Natural resource leaders explore the Mountains to Sound Greenway for leadership lessons
State and federal public natural resource agency leaders from across the Pacific Northwest have been in the Mountains to Sound Greenway this week learning about how communities, tribes, agencies and interests have been working together for the future of the region.
Organized by Portland State University’s Hatfield School of Government, the week-long Executive Seminar in Natural Resources Leadership has been exploring collaboration, strategic thinking and partnership building in the context of greenway development.

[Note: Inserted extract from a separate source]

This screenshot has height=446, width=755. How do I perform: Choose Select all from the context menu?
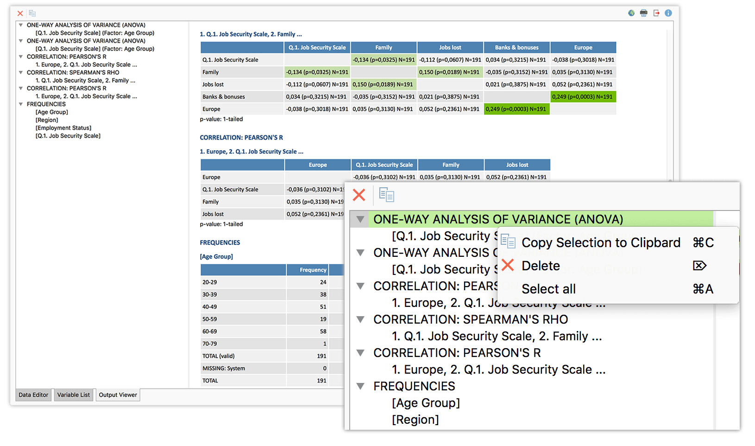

“The Greenway is an excellent case study where we can examine the tensions between growth and conservation, the needs of different organizations, and how partners work together,” said Doug Decker, director of the program. “It’s been so helpful to hear from mayors, tribal leaders, real estate professionals, recreation providers and Greenway founders as we think about the role of leadership in creating beneficial shared outcomes.”
The group of 25 agency leaders met over dinner at the Jim Ellis Preston Community Center to learn about the origin of the Greenway. They visited the Talus urban village, Snoqualmie Point Park, Meadowbrook Farm and the Cadman mine at Grouse Ridge in North Bend.
“We’ve seen many examples of innovative ways to get things done,” said Decker. “Clearly there is work to do and challenges to solve, but it’s also evident the Greenway Trust provides an important forum to address the future.”
During the nine-month Portland State University program, participants visit three communities in the west that are addressing vexing challenges like growth management, transportation planning, water allocation and wildfire prevention. In October 2019 they visited Ashland, Oregon to explore fire prevention and watershed health. In May, they’ll be in Midway, Utah focusing on the transportation and growth issues facing the central Wasatch Range.
At the close of the program in June, participants will synthesize the leadership lessons they’ve experienced from the three cases and map their own leadership development plans for the future.
“It’s been a great week, you have so many interesting things going on here in the Mountains to Sound Greenway,” said Decker.